··· Data excerpts ···

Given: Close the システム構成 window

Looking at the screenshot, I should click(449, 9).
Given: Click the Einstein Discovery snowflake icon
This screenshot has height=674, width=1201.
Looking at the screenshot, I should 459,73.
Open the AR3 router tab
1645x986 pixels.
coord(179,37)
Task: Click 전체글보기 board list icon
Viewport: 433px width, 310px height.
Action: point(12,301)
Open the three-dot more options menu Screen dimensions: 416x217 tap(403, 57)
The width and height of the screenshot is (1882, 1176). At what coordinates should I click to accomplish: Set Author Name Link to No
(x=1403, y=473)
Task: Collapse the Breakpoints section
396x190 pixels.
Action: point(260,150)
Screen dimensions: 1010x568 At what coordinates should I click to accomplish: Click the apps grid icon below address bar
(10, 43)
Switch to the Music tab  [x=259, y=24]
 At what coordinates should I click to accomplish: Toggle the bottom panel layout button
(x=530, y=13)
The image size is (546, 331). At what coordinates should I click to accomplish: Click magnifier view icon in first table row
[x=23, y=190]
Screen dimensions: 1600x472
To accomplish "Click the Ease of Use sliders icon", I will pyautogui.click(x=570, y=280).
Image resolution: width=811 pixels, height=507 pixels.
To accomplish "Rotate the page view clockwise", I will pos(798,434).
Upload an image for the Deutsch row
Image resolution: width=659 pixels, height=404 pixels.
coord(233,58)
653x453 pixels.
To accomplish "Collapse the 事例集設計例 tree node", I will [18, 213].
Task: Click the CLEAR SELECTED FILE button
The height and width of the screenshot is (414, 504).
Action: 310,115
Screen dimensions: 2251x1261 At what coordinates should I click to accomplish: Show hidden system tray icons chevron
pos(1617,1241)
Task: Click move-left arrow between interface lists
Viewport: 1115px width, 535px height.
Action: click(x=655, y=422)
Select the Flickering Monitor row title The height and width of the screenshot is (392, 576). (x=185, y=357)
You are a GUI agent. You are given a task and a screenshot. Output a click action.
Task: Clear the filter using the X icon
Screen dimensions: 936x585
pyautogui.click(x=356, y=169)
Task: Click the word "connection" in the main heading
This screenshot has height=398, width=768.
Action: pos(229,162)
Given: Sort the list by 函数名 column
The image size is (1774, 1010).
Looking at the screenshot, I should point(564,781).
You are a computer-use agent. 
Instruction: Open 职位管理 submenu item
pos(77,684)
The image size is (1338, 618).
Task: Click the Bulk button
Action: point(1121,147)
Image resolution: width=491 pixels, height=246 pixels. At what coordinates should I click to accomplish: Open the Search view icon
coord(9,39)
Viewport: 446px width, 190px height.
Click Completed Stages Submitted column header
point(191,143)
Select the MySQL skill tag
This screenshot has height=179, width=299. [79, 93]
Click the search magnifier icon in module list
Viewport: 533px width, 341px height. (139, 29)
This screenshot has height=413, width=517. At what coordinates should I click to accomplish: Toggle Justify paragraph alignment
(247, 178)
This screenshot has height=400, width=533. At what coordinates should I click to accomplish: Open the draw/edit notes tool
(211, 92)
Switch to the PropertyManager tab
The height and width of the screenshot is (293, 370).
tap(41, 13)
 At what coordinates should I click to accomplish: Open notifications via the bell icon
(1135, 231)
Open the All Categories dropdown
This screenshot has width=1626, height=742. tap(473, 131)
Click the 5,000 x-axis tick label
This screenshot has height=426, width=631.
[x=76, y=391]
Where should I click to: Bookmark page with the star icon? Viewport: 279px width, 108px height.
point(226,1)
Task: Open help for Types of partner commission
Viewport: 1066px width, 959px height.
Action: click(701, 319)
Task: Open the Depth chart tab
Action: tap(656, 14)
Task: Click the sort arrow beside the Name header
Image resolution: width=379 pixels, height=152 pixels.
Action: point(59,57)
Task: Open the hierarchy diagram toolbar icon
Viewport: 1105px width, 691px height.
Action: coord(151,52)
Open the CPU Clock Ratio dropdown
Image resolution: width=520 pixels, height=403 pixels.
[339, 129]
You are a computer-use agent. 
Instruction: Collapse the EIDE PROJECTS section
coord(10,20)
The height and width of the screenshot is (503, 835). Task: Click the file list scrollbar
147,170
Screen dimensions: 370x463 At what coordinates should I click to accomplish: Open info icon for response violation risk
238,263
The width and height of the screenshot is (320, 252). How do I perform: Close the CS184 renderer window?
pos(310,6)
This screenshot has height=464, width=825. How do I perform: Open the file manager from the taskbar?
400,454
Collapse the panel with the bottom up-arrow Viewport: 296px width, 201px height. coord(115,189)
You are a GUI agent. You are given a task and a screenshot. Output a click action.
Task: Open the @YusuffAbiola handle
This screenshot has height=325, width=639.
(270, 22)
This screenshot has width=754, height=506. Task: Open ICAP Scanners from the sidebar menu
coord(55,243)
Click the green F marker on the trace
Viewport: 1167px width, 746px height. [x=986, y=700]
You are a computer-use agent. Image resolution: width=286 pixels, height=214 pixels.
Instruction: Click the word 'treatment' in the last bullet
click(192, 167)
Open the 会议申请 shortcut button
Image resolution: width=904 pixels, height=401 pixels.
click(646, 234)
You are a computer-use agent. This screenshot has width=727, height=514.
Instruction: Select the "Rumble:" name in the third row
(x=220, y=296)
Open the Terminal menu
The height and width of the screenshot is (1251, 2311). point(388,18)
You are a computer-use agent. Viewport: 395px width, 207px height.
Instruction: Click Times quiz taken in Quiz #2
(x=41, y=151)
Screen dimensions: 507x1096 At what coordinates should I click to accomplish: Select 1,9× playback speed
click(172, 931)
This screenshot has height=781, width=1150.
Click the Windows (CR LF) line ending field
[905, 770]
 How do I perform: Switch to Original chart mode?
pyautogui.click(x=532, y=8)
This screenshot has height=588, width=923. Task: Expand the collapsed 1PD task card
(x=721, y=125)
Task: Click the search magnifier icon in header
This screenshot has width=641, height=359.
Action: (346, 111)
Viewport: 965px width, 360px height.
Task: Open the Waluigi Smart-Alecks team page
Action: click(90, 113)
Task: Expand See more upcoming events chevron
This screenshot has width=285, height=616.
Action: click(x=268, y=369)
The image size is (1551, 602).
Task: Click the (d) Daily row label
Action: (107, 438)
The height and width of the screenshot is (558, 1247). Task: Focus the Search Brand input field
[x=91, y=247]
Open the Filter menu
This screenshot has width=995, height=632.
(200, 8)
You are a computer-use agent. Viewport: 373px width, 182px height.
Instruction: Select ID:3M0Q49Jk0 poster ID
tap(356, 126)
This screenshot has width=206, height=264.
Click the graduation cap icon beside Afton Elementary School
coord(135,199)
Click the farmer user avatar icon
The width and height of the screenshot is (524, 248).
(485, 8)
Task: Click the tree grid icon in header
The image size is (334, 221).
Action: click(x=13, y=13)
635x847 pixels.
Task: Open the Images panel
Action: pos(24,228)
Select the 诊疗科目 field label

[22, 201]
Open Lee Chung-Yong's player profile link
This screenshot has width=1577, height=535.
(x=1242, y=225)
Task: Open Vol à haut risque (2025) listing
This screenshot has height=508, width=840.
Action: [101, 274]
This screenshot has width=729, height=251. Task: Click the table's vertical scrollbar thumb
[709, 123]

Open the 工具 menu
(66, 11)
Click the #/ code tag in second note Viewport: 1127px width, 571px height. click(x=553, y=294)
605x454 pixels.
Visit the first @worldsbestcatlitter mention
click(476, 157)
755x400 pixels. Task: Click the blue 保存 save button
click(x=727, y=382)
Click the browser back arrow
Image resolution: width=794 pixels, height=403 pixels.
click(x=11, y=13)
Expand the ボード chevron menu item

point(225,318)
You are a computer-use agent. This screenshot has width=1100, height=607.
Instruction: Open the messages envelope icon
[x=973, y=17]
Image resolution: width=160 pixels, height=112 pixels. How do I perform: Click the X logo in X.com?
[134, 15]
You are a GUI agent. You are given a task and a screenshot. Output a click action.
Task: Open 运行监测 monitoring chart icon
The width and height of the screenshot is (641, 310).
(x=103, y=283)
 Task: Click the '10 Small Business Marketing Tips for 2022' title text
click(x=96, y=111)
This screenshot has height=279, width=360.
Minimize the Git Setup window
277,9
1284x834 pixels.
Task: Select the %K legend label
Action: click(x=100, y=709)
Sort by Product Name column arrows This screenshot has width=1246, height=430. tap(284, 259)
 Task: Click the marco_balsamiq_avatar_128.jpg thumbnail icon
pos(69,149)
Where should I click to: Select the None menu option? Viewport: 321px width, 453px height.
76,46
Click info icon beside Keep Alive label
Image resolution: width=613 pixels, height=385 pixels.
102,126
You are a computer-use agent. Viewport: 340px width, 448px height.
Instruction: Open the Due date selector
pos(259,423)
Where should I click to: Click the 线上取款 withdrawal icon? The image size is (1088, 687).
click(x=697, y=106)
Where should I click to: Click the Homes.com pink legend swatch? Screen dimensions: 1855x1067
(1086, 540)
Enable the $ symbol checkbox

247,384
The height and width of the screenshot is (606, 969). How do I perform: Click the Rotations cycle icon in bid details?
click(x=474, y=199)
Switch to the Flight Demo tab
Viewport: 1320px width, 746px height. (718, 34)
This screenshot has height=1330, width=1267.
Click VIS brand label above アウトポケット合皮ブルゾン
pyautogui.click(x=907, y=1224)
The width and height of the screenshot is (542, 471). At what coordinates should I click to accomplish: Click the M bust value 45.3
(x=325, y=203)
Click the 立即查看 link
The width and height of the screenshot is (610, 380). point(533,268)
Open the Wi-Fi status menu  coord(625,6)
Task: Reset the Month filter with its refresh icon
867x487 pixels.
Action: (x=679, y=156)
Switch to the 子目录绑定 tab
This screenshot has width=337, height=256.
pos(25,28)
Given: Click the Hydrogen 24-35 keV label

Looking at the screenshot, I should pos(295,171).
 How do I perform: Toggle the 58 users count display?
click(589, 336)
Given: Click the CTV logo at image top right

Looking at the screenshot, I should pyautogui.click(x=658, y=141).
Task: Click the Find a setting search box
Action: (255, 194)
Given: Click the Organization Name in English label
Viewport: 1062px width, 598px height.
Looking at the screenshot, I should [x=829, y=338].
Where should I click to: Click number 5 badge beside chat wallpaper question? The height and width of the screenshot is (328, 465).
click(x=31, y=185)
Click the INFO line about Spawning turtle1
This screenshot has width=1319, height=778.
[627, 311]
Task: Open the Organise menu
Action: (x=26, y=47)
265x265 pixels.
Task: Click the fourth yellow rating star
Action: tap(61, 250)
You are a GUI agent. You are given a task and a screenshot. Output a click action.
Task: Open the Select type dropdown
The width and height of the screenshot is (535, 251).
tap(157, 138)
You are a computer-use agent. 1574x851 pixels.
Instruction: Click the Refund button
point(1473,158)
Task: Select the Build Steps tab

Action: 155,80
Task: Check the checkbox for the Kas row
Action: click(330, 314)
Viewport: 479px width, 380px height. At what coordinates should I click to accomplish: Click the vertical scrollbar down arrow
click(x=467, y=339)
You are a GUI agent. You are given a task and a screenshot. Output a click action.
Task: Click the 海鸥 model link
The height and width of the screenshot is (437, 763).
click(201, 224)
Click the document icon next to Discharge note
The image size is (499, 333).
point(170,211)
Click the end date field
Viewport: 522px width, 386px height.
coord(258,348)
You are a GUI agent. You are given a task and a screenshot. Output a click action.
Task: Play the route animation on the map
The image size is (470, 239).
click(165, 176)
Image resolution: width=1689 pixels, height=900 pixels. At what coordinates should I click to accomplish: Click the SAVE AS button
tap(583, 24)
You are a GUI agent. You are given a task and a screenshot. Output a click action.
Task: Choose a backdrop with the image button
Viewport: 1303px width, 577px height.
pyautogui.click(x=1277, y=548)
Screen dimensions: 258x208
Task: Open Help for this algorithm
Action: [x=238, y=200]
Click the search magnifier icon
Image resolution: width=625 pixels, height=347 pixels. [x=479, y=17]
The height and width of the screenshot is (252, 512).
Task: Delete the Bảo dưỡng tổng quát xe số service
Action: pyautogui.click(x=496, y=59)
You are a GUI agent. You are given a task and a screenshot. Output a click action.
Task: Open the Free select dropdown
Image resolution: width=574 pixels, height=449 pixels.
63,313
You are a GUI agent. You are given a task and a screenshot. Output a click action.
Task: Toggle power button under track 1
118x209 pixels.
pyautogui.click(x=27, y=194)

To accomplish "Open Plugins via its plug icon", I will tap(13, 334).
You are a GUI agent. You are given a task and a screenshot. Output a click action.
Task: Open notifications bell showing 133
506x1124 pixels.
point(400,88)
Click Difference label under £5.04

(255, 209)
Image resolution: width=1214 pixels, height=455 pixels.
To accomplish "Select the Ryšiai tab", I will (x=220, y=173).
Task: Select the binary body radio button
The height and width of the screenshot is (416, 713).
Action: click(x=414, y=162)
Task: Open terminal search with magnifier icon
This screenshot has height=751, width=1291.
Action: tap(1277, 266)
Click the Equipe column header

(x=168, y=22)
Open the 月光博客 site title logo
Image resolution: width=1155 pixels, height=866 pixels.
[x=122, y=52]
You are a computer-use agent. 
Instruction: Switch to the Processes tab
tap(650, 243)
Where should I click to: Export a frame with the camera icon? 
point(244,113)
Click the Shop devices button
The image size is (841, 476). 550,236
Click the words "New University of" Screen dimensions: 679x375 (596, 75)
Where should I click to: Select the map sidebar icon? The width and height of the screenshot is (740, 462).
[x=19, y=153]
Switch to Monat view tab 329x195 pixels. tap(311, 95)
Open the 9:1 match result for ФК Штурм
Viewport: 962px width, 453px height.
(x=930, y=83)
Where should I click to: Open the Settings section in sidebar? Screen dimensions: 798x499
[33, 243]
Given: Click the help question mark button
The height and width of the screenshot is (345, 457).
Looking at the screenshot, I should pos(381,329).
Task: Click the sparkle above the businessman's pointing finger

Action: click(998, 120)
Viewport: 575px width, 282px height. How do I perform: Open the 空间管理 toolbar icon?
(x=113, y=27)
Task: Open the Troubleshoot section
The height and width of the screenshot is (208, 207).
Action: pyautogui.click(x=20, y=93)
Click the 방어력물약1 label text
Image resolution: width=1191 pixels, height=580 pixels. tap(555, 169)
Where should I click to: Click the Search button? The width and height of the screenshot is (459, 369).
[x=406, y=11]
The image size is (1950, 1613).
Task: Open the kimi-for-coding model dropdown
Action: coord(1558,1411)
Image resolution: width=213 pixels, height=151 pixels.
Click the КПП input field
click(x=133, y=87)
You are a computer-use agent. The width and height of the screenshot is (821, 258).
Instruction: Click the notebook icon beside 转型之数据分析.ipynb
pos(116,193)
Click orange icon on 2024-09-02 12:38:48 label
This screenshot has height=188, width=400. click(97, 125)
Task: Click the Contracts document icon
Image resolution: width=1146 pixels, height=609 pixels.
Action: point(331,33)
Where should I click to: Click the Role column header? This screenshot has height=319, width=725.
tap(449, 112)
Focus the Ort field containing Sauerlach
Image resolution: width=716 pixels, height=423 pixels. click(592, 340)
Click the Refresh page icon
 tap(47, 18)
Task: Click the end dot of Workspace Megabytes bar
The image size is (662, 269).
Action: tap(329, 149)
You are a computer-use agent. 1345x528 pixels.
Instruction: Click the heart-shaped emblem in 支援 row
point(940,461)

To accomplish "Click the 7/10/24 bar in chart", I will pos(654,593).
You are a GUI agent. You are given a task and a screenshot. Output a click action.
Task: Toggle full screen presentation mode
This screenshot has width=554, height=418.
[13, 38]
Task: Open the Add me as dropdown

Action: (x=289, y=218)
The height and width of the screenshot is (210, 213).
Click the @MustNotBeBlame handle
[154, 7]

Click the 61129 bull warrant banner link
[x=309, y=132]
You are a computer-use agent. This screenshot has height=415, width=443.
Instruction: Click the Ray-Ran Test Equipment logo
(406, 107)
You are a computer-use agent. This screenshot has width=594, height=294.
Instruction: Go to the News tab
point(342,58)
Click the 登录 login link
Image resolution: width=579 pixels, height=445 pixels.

···

» Your objective
Copy out the lines from the beginning of the records down to and including the line with "coord(179,37)", reproducing each one without change.

» Full response
Given: Close the システム構成 window

Looking at the screenshot, I should click(449, 9).
Given: Click the Einstein Discovery snowflake icon
This screenshot has height=674, width=1201.
Looking at the screenshot, I should 459,73.
Open the AR3 router tab
1645x986 pixels.
coord(179,37)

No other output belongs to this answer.